Çarşamba, Şubat 28, 2018

Sevgi Yenen’in Beyhude ve Nafile Aşkları ve Yaşamı


Öncelikle Yenen, Soysal değil.
Yenen, anne tarafından Alman kökenli.
Her 2’si de Alman kökenli olan Feyerabend ve Handke’nin her 2’sinin de annesi intihar eder ve ölür. Her ikisi de şöyle der:
Sonunda.
Sonunda. Sözcük bu.
Alaturka Lili Marlene’lerimiz, Yenen için bu sözcüğü kullanacaklarına, abidik gubidik ağıtlar düzmeyi bir halt sayarlar, 40 küsur yıldır. Oysa Yenen’i gömenler, biraz da onlardır.
Yenen’in yaşamını ve eserlerini, yine bir alman kadın, zayıf politik veya apolitik bulur.
Çünkü:
Alman kadınlarında, önceden Rosa Luxemburg vardır, Hannah Arendt vardır, sonradan da Ulrike Meinhof vardır. Birinci ve üçüncü savaş/ım alanında ölmüştür. Arendt ise, Musevi aforozu yiyebilecek bir Musevi eleştirisi ve özeleştirisi yapmış bir Musevi’dir aynı zamanda.
Bizimkilerse melodram takılır hep.
Yaşam ve politik mücadele bölümü böyle.
Eserlerine söz söylemiyoruz: Yıldırım Bölge Kadınlar Koğuşu ve Tante Rosa hala severek okuduğumuz kitaplardır.
Aşklarına söz söylüyoruz ama:
Özdemir Nutku ile şahsen tanıştım. Parodi gibi adamdı. Hasbel kader tiyatrocu / kuramcı olmuştu. Erkek olarak tipi de parodi gibi.
Mümtaz Soysal ise, parodi-ötesi oldu. Bir insan herşeyi bu kadar yalan yanlış anlayarak abartabilirdi.
Başar Sabuncu yaşam ufkuma hiç izdüşmedi.

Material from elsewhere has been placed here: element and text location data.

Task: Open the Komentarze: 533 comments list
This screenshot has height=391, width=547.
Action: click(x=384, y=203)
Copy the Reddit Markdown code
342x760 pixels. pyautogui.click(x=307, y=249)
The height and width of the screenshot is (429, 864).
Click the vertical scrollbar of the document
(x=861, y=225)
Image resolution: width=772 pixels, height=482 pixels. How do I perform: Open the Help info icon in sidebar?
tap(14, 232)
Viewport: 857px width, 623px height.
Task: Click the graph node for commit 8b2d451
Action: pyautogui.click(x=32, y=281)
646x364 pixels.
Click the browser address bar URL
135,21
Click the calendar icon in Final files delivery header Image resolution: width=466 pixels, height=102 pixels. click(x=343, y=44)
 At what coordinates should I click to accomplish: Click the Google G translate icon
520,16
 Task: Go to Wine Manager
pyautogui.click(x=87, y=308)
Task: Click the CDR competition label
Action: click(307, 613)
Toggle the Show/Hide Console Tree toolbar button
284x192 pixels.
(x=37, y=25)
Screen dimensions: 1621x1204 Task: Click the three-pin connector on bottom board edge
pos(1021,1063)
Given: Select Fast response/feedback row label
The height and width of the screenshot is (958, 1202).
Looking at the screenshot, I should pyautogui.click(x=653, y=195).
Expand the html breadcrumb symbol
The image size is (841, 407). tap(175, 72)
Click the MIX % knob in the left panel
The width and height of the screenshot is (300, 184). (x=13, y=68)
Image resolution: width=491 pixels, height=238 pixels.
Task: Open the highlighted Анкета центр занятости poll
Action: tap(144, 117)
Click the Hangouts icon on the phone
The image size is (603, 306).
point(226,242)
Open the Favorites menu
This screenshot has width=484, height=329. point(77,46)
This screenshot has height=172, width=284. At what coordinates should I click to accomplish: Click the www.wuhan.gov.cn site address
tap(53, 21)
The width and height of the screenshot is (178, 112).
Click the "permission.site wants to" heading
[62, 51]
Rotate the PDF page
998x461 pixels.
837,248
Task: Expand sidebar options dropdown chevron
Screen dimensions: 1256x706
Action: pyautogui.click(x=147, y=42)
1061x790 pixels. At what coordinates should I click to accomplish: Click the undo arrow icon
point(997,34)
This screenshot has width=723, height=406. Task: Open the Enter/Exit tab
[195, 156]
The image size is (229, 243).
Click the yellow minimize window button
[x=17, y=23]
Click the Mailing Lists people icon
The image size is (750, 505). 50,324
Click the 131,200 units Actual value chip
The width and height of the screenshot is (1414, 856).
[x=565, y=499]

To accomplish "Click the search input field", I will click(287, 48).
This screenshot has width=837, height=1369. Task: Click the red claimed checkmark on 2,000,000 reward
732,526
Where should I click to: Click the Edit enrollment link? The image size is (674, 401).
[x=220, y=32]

Bu 3 erkek, Yenen’in ünlü aşkları.
Ne yazık ki bula bula bunları bulmuş.
Erkek olarak, yazar olarak, entelektüel olarak, Yenen’den de beyhude ve nafile tipler. Hani, 1. Cumhuriyet’in köküne benzin dökecek veya dinamit koyacak kadar sakar ve beceriksiz tipler.
Tamam, olabilen oydu, bulunabilen buydu ama bunlarla da parodi bile olamıyor aşklar, melokomik oluyor. Mümtaz Soysal’ı aşıktan çok, morg bekçisi rolünde izleyebiliriz sahnede örneğin.
Eğer, Yenen’in aykları bu kadar deşifre olmasaydı, kitaplarda anlatılmasaydı, bu konuya bu kadar derinine girmezdik ama sonuçta bunun yapılması, çıbanın deşilmesi gerekli.
Aşkı alaturka, marazi, sentimental faşist olan birinin, eserleri de dejenerasyona kayar, hep kaydı da zaten.
İşin en ilginci, acısı, tuhafı; Batan 1. Cumhuriyet’in Malları, 1971’den 1980’a cömbür cemaat birlikte yol aldılar ama hep mazlum görümünde. Kimsenin aklına da, lan bunlarda zerrece beyin yok muydu da, hiç ayamadılar duruma?, demek gelmiyor, 47 yıl sonra bile hala.
O nedenle bizimi tezimiz şu:
Bir yazar çıkıp da ortalığa aşık olduğunu söylemese gerekir. Oturup yazar ayrı konu.
Yenen gibi yapınca, kendisi de Lili Marlene / Maria Braun olmuş oluyor ya da Tante Rosa. Luxemburg, Arendt, Meinhof değil.
Bunu notlamak istedik.
Dipnot:
Batıda ötanazi geleneği var. Atay’ın, Yenen’in (Duygu ve Sevgi olarak duble olarak), ölümüne hasta olmadan önceki veya sonraki süneçte, ötanazi ve intihar hakkındaki bilgilerini ve düşüncelerini hiç bilmiyoruz.
Aşklar kayıtlı ama bunlar değil nedense.